大きく左に曲がるコーナーに差しかかったとき、ふと建物が見えた。峠にあるホテル兼カフェである。いさんで自転車を壁に立てかけ、体に着いた雪をはらってカフェにはいる。着ている服を乾かすため暖房のそばに座り珈琲をたのむ。
店内は薄暗く、歓談する地元の農家の人々とバスで来たのか観光客の家族一組がいるだけ。それと大きなセントバーナードが1匹敷物のように床に寝ている。かわいい顔をしているので頭を撫でてあげたいが、デカイので噛みつかれたらおしまいだと思いやめてしまった。

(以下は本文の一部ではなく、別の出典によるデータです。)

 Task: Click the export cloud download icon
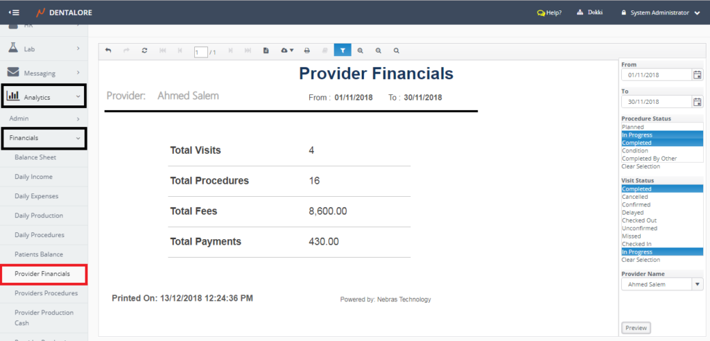[287, 51]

相変らずふぶいているので、ろくに写真も撮らず峠を下り始める。少し下るとすぐに雪がやみ、周りの絶壁のような山々がよく見えるようになる。
小雨が降ったりやんだりする中をひたすら下る。途中、滅多に車が通らないからか、牛数匹が牧場の柵を出て、道を占拠して寝ている。写真をとろうとカメラをだすと、こちらを睨んでモーモーとうるさく鳴きながら立ち上がろうとする。怖くなってカメラをしまい、素早く牛の横をすり抜ける。
下って行くとやがて道の舗装がとだえ、白い石灰をまいたようなダートの道にはいる。ダートの手前にはやらないレストランのような建物があり、ホースを道に向けて固定し、水をまいている。その水をよけようとして、柵にサイドバックを引っ掛けそうになり転倒してしまった。自転車を倒して人間だけとびだしたので怪我はなかったが、かなり低速であったにもかかわらず、荷物が重いせいかフロントホイールに歪みが出てしまった。